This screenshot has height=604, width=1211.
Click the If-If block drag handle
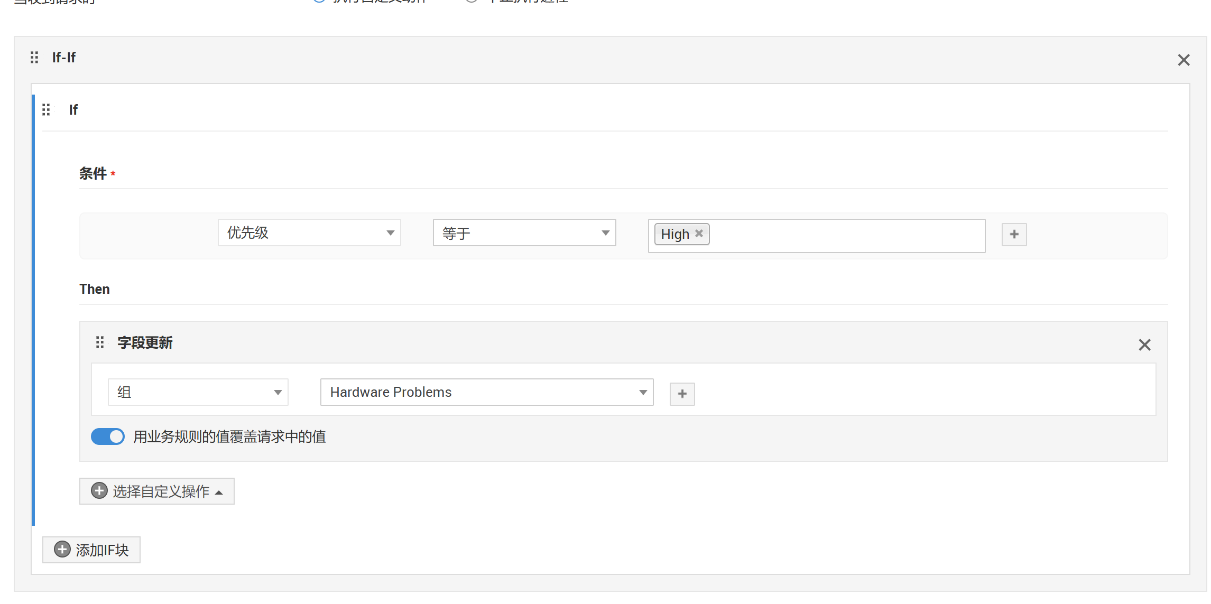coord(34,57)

---

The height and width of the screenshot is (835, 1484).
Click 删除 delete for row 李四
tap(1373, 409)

--

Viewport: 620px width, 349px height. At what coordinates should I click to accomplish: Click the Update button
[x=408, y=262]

### PROBLEM DETAILS
Report each line of the records that holds the word "screenshot".

### RESPONSE
This screenshot has height=604, width=1211.
The height and width of the screenshot is (835, 1484).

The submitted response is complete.